There were numerous lidos (particularly in London and the south-west); however, since the 1930s (and especially since the 1980s and 1990s), hundreds have closed. Today, there are 127 lidos remaining open in England. Notable examples in London are Brockwell Lido in Herne Hill, Parliament Hill Lido at Gospel Oak in Hampstead Heath and Tooting Bec Lido in South London. Examples beyond London include Jesus Green Swimming Pool in Cambridge, Sandford Parks Lido in Cheltenham, Ilkley Lido and Ingleton Lido further north in Yorkshire.

In 2005, English Heritage published Liquid Assets - the lidos and open air pools of Britain, by Janet Smith, produced as part of the Played in Britain series. The author had spent years researching (and swimming in) lidos around the country and her book explores the past, present and future of open air pools. It led to two major conferences in 2006: "Reviving Lidos" and "Making a Splash".

Although there have been many setbacks, long-running campaigns have resulted in some important successes. In October 2006 the London Fields Lido re-opened in Hackney after a campaign lasting nearly 20 years; Droitwich Spa Lido also reopened after a six-year battle by the group SALT (Save a Lido Today); Brockwell Lido celebrated its 70th birthday on 10 July 2007; Clifton Lido reopened in 2008; Wood Green Pool in Banbury reopened in 2009; and Charlton Lido reopened in 2012.

The campaign to save the Grade II* listed Saltdean Lido in East Sussex which closed in 2010 won significant funding, including over £2m from the Coastal Communities Fund, and a new community interest company started work on the pool in 2015, which reopened in 2017. The Edwardian King's Meadow swimming pool in Reading is being restored by the same group which rescued and re-opened the Clifton Lido in Bristol. The derelict Ynysangharad Lido in Pontypridd is also being restored as part of the local council's redevelopment plans. Woburn Lido in Bedfordshire which opened in 1911 faced closure in 2013, but was saved from closure through the work of local residents.

Other ongoing campaigns include reopening Broomhill Pool in Ipswich, Peckham Rye Lido in South East London, the Cleveland Pools at Hampton Row in Bath (where the historic Grade II* listed baths, which date back to 1815, are believed to be the oldest surviving public outdoor swimming pools in the country) and Grange Lido (another Grade II listed baths and the only Art Deco lido in the north of England).

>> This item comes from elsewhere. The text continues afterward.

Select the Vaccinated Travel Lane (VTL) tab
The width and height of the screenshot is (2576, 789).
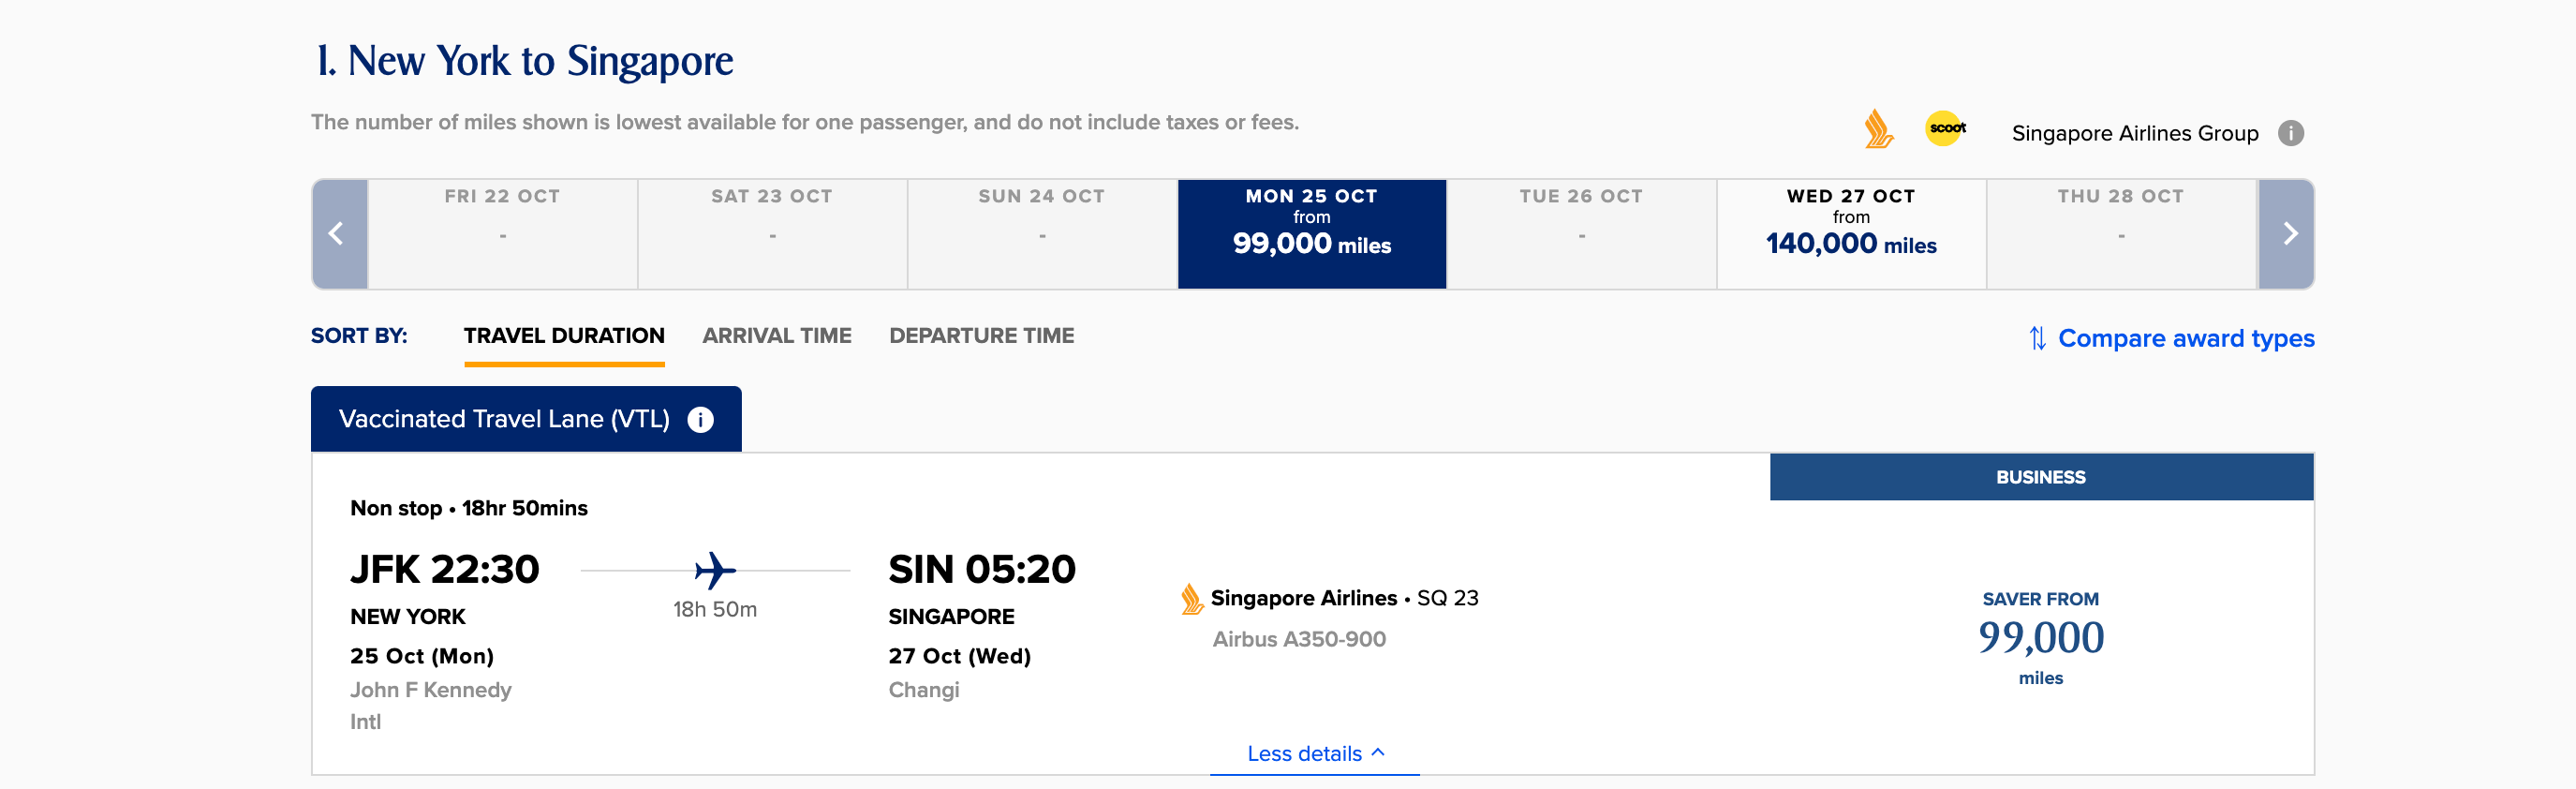526,419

Arundel Lido is situated in the town of Arundel within the South Downs National Park. It has heated pools, and grass areas surrounding the pools suitable for sunbathing and picnics. Planning permission was granted in 2018 for the Lido Extended Activities Plan - Project LEAP to develop an all-year-round facility with heated changing facilities, a Gym, Community Hall and Cafe.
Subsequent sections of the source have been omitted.